During the 20th century, the acidity of the air and acid rain have become a leading threat to the stability and quality of the Earth's environment. Most of this acidity is produced in the industrialized nations of the Northern Hemisphere the United States, Canada, Japan, and most of the countries of Eastern and Western Europe. In 1984 almost half of the trees in Germany's Black Forest had been damaged by acid rain.
The effects of acid rain can be dangerous to many forms of life, including human life. Its effects can be mostly seen, in lakes, rivers, and streams and on vegetation. Acidity in water kills almost all life. By the early 1990s tens of thousands of lakes had been destroyed by acid rain. The problem has been most severe in Norway, Sweden, and Canada.

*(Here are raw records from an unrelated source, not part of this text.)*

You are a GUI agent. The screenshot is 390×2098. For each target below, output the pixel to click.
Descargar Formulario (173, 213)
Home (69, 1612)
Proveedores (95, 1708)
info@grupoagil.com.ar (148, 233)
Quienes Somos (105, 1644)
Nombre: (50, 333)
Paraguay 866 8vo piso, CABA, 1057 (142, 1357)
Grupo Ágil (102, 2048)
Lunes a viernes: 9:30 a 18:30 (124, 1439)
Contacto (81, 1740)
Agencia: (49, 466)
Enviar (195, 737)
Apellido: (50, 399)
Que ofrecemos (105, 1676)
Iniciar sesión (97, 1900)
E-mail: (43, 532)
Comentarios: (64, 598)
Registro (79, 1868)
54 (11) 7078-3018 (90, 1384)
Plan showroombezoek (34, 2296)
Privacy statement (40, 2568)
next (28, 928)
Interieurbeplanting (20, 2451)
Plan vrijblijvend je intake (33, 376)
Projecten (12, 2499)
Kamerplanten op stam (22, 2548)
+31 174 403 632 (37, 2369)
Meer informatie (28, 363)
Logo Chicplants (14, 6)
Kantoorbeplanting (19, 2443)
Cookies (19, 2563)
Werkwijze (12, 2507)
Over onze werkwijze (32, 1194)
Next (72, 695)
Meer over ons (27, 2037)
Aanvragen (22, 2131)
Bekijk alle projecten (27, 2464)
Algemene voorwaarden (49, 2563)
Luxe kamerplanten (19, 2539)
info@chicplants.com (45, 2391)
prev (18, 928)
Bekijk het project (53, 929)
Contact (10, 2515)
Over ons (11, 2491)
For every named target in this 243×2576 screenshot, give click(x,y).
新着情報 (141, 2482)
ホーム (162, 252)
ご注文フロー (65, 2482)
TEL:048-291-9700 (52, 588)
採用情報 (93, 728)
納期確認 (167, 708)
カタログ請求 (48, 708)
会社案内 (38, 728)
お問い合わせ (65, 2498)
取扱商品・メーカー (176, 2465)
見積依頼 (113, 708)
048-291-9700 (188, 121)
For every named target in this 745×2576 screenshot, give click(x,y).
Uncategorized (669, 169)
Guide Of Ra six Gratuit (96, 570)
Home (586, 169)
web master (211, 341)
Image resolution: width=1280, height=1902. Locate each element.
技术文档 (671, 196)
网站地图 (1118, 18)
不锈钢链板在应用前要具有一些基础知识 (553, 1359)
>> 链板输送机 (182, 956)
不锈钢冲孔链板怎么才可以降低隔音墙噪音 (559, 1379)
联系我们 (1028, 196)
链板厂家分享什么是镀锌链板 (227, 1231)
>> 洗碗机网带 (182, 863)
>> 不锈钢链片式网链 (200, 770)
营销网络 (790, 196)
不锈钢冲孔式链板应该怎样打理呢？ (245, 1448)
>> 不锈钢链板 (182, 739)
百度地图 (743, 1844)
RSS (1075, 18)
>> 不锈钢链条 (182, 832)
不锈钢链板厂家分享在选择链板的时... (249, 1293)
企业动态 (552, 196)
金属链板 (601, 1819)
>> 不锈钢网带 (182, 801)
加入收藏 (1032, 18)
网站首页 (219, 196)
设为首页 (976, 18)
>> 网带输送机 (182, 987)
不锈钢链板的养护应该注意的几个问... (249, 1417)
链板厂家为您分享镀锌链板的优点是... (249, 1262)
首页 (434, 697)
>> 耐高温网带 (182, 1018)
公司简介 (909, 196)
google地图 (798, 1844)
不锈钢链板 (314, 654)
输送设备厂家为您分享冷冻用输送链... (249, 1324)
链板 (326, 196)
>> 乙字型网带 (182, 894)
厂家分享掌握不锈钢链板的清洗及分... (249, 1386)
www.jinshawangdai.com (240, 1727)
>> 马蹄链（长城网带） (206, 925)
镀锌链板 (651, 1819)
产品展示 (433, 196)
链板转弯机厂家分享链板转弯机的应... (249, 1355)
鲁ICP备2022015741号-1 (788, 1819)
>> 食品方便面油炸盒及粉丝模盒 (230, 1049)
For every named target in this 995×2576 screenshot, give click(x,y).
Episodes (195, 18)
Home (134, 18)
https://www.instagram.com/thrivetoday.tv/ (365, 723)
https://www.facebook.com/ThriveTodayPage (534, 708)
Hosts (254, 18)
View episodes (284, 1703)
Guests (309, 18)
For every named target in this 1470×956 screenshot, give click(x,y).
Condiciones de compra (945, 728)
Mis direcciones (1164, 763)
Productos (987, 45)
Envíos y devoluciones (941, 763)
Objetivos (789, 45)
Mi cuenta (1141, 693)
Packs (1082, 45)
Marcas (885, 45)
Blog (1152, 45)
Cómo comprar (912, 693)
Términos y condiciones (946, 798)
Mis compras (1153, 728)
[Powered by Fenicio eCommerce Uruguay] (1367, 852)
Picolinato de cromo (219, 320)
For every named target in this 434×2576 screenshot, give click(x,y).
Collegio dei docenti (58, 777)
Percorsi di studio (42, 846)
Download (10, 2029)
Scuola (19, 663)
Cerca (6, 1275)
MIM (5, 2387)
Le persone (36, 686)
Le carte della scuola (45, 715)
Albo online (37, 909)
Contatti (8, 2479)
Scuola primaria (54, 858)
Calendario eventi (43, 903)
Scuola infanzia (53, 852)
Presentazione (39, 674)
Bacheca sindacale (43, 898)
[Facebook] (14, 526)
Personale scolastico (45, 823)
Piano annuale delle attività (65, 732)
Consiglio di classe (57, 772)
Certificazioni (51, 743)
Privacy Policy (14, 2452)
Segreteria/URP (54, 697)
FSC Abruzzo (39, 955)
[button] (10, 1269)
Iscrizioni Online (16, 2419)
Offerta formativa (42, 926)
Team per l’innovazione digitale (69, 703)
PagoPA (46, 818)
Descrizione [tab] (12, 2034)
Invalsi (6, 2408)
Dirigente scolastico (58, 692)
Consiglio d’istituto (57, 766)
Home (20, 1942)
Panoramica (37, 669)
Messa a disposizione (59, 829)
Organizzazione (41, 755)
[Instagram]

Winds carry the pollutants around. Some people think that pollution from coal-powered electric generating stations in the midwestern United States is the cause of the severe acid-rain problem in eastern Canada and the northeastern United States. Structures made of stone, metal, and cement have also been damaged or destroyed. Some of the world's great monuments, including the cathedrals of Europe and the Coliseum in Rome, have shown signs of deterioration caused by acid rain.
Scientists use what is called the pH factor to measure the acidity or alkalinity of liquid solutions. On a scale from 0 to 14, the number 0 represents the highest level of acid and 14 the most basic or alkaline. A solution of distilled water containing neither acids or bases, is 7, or neutral. If the pH level of rain falls below 5.5, the rain is considered acidic. Rainfalls in the eastern United States and in Western Europe often range from 4.5 to 4.0.
The cost of antipollution equipment , like burners, filters, and chemical and washing devices is great. But the cost in damage to the environment and human life is much greater because the damage may be irreversible. Preventative measures are being taken. Up to 500,000 lakes in North America and over 4 billion cubic feet of timber in Europe may be destroyed by the end of the 20th Century.